> Problem to solve: Return every line of the entries that includes the word "Viewport".
***** Given data *****
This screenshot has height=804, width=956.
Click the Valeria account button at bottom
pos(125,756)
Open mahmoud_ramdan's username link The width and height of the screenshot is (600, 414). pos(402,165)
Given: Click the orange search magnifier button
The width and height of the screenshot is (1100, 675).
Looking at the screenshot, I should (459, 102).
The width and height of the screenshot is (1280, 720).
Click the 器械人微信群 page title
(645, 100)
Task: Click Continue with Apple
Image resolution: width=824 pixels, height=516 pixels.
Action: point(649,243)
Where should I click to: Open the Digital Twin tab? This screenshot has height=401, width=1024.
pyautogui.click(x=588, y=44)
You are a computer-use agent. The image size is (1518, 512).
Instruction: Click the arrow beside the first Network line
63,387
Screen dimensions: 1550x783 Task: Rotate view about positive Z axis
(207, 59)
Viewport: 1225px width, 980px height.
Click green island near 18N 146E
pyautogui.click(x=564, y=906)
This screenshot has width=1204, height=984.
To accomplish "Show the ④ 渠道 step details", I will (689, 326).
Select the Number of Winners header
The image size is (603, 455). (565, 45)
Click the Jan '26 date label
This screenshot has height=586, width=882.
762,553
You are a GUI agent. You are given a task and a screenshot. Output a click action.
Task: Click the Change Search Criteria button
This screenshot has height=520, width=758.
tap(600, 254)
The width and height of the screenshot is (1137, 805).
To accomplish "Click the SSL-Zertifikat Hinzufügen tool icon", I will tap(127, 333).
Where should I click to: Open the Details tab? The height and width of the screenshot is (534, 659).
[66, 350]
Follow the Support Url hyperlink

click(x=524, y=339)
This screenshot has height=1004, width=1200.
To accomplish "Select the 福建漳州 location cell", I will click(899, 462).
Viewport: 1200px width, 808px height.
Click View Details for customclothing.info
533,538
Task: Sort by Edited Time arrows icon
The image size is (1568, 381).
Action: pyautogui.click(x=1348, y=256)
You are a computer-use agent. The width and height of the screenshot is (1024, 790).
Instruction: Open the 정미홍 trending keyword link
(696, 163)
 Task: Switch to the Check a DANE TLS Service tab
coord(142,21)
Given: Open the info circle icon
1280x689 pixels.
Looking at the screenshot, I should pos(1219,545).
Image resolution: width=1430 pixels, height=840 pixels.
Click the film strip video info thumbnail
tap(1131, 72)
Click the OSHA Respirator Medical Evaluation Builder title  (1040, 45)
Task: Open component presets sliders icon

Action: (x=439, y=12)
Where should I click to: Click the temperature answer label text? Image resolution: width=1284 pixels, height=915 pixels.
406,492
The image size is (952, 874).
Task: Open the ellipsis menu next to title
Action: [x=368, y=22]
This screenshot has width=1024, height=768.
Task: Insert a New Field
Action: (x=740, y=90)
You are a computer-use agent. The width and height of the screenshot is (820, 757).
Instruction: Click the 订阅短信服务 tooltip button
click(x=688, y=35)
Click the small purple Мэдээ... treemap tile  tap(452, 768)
*****
> Answer section:
Viewport: 1225px width, 980px height.
Viewport: 1200px width, 808px height.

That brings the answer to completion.